E.g. mulling for weeks over optimizing some code until you realize to measure it as-is and it isn't even slow!
Or maybe there's room in the underlying design to shift the weight off the problem, thus "solving" it laterally (by solving some other, easier, problem instead).
> Il est urgent d'attendre
which loosely translates to:
> waiting is of utmost urgency
The french quote can be traced to a translation of Asimov's Foundation, but I can't seem to find the original version :/
It's actually much older than that, I read it already in 19th century books; no idea when it first came out.
As an example: I worked on a PhD in applying machine learning to certain tasks in programming and mathematics. I ended up burning-out and had to quit.
When I started in 2014, most cutting-edge ML research was on image processing like convolutional neural networks. That's a very bad fit for the sorts of tree-structures and text sequences I wanted to use. The state of the art for the latter were RNNs which are notoriously slow (hard to parallelise), suffer exploding/vanishing gradients (needing e.g. LSTM), etc.
Transformers and LLMs solve the issues I was facing; so in hindsight it would have been better to wait a few years (I believe the Attention Is All You Need paper came out in 2017?)
The story from math is that of a student who fell asleep and was late going to his final. He walks in, sees three problems on the blackboard, and works frantically to solve them in the time he has left. Valiantly, he manages to solve all three, turns it in, and just hopes for a passing grade.
Later he gets a call from the professor who asks "do you know what you did?" The student's heart drops, thinking he's failed miserably. The professor continues: "You were only supposed to do the first two problems," the professor explained. "That last one was an example of an equation that mathematicians since Einstein have been trying to solve without success. I discussed it with the class before starting the test. And you just solved it!"

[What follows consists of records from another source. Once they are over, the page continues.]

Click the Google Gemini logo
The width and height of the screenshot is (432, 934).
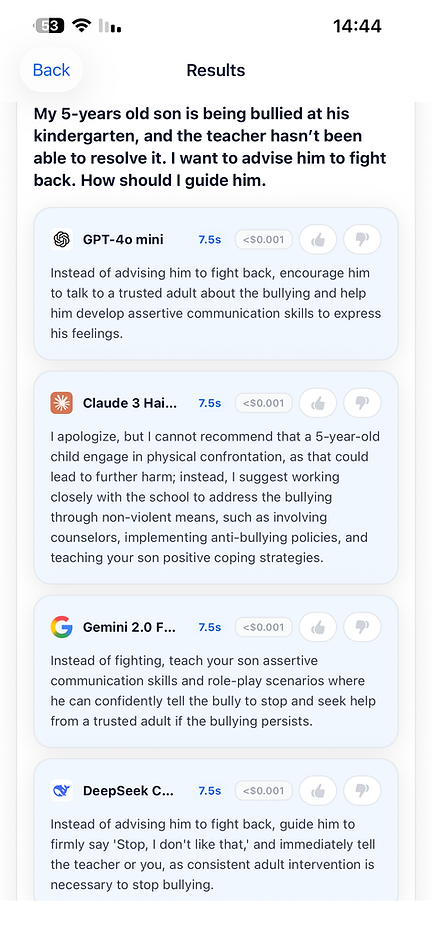[61, 627]
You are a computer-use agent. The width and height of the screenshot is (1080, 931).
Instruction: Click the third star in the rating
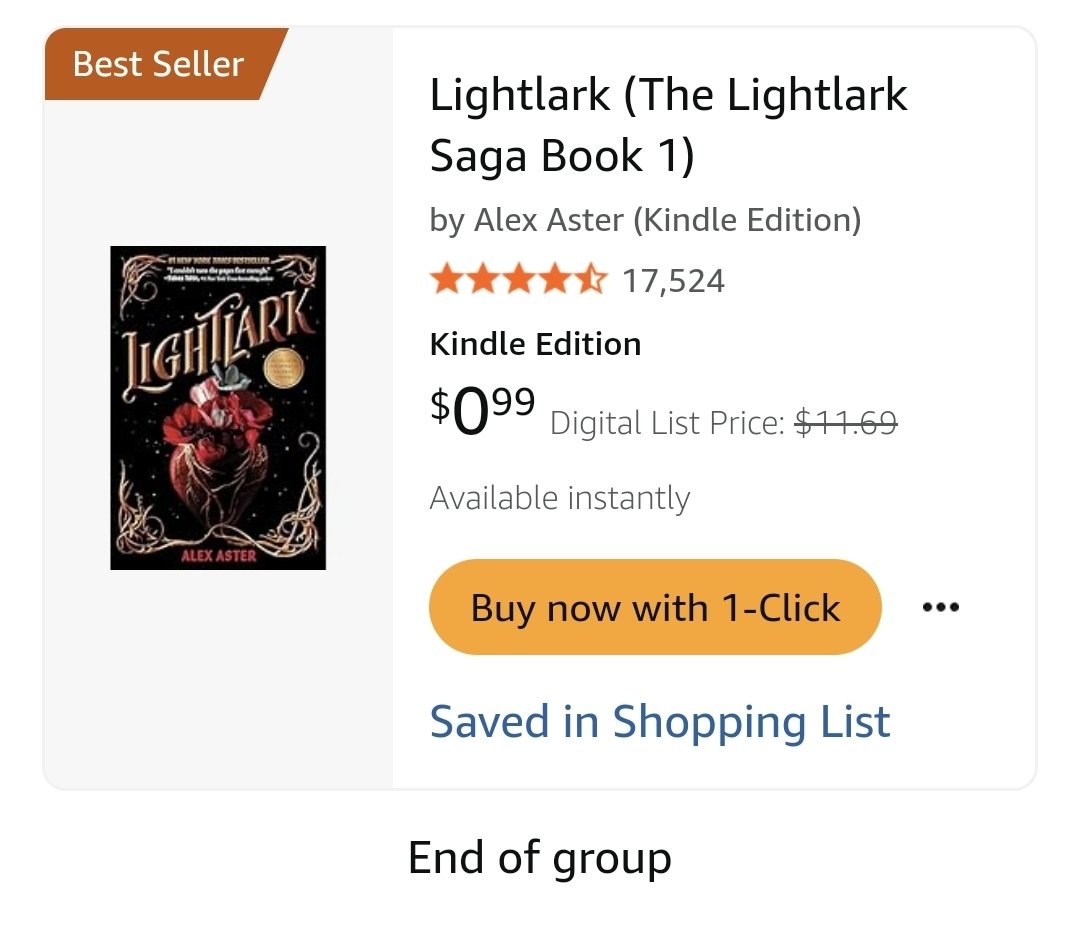click(519, 280)
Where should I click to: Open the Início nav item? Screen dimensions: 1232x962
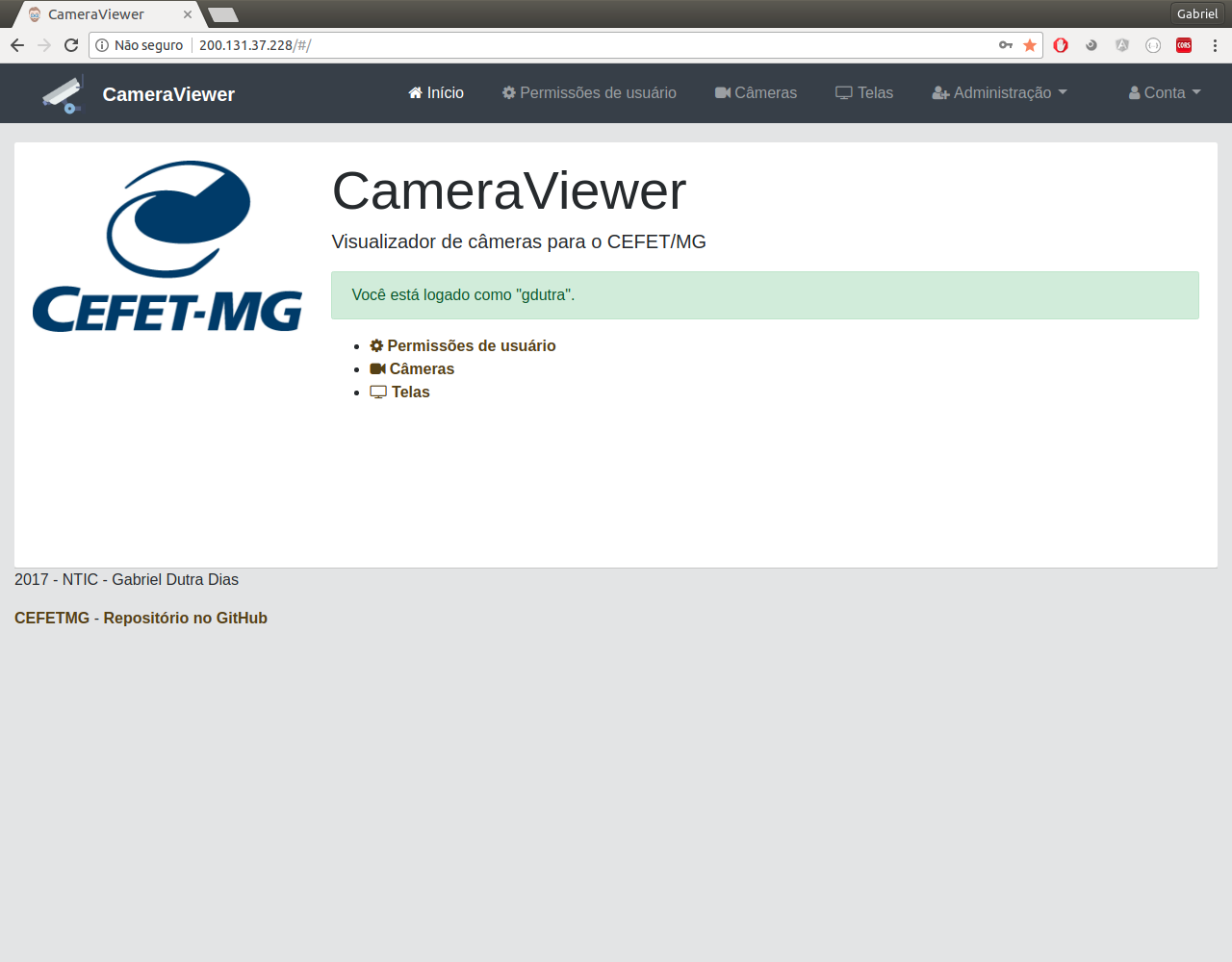[x=436, y=93]
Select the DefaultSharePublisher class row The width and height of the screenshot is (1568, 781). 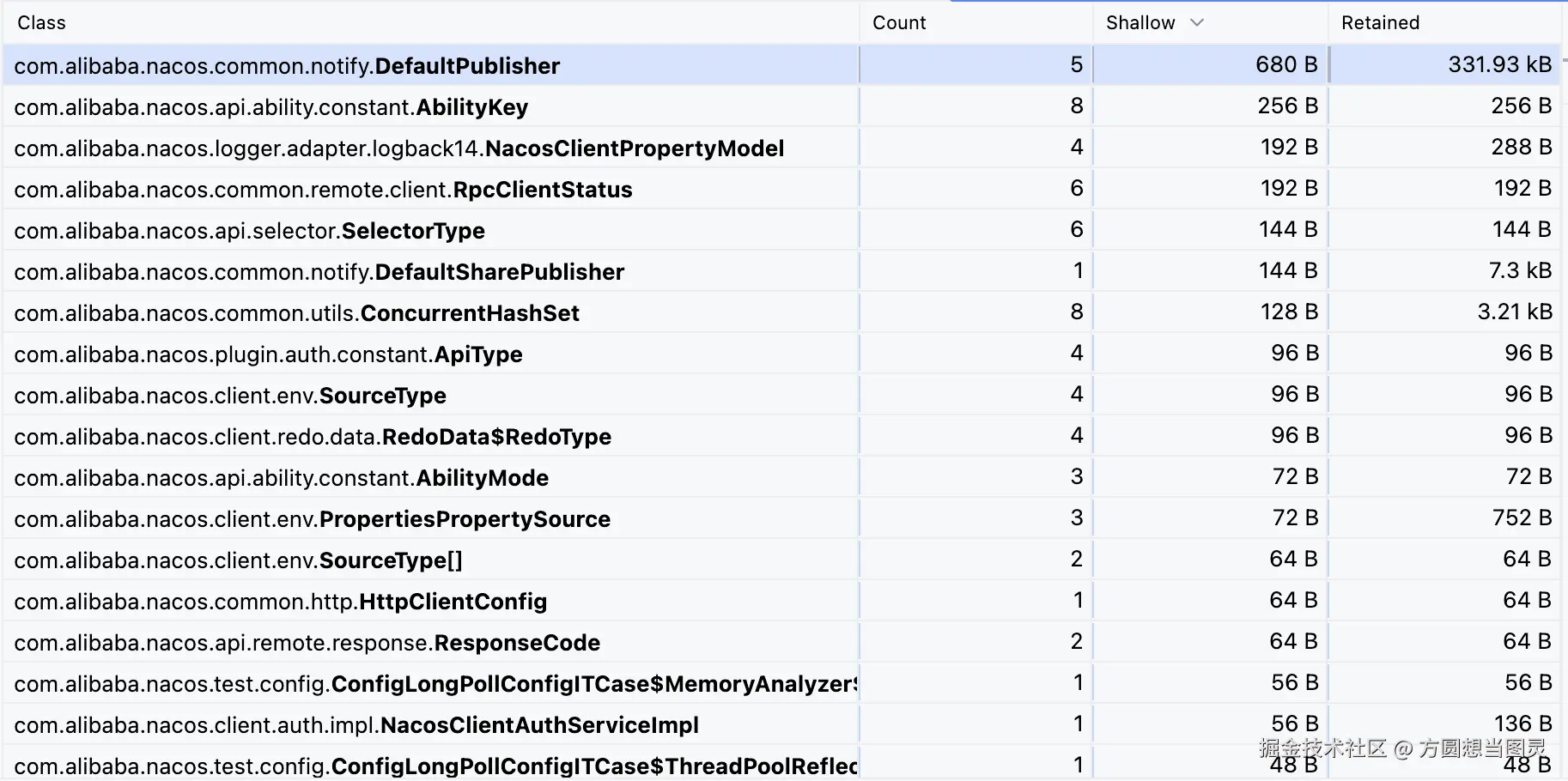tap(319, 272)
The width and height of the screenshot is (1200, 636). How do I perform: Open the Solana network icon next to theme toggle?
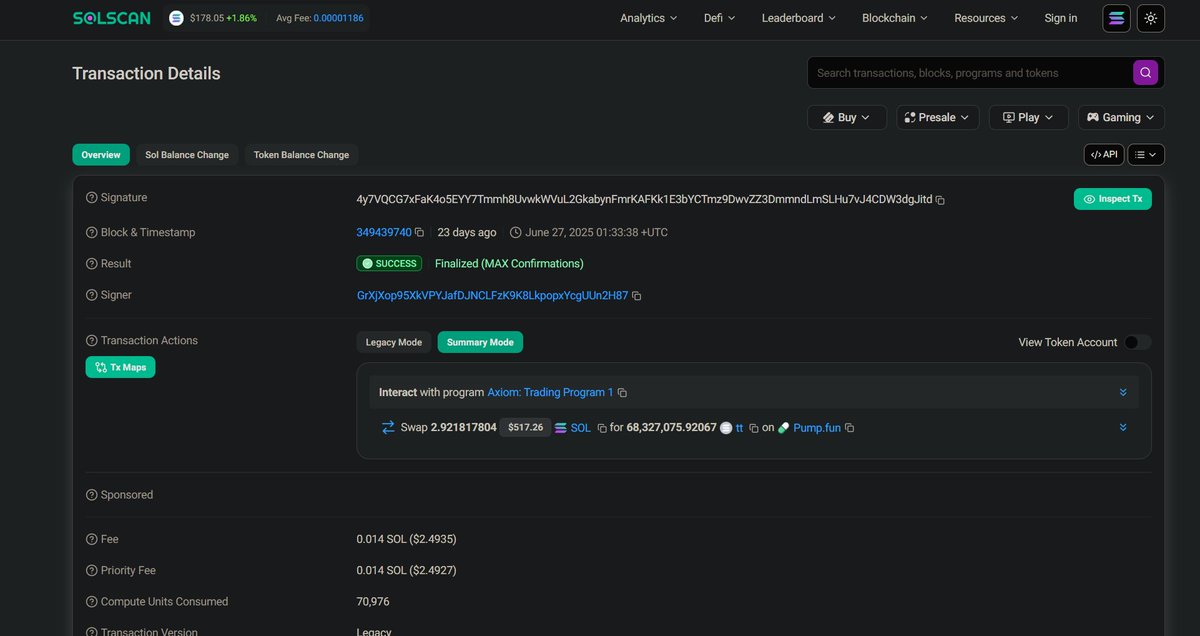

Note that this story is actually (approximately) true! George Dantzig, a UC Berkeley PhD candidate at the time, solved an unsolved problem in math as homework, and the plot was later used in Good Will Hunting. Dantzig was later awarded National Medal of Science by President Gerald Ford.
https://www.snopes.com/fact-check/the-unsolvable-math-proble...
> A year later, when I began to worry about a thesis topic, Neyman just shrugged and told me to wrap the two problems in a binder and he would accept them as my thesis.
The "two problems" being referenced here are, of course, the two unsolved problems he solved as homework.
Imagine the global boost in productivity and knowledge-sharing...
That being said: Consider that sometimes there are problems where you yourself will be unable to judge the problem you're in, because you are in it. It can be a bit of a bootstrapping problem: If you were the person who could see the solution, you might not have ended up in the situation in the first place. So the logical solution can be to get outside help so advice by a trusted person or actual therapy.
Getting out of a hole can sometimes be done by clawing yourself out, but sometimes having someone throw you a rope is the smarter move.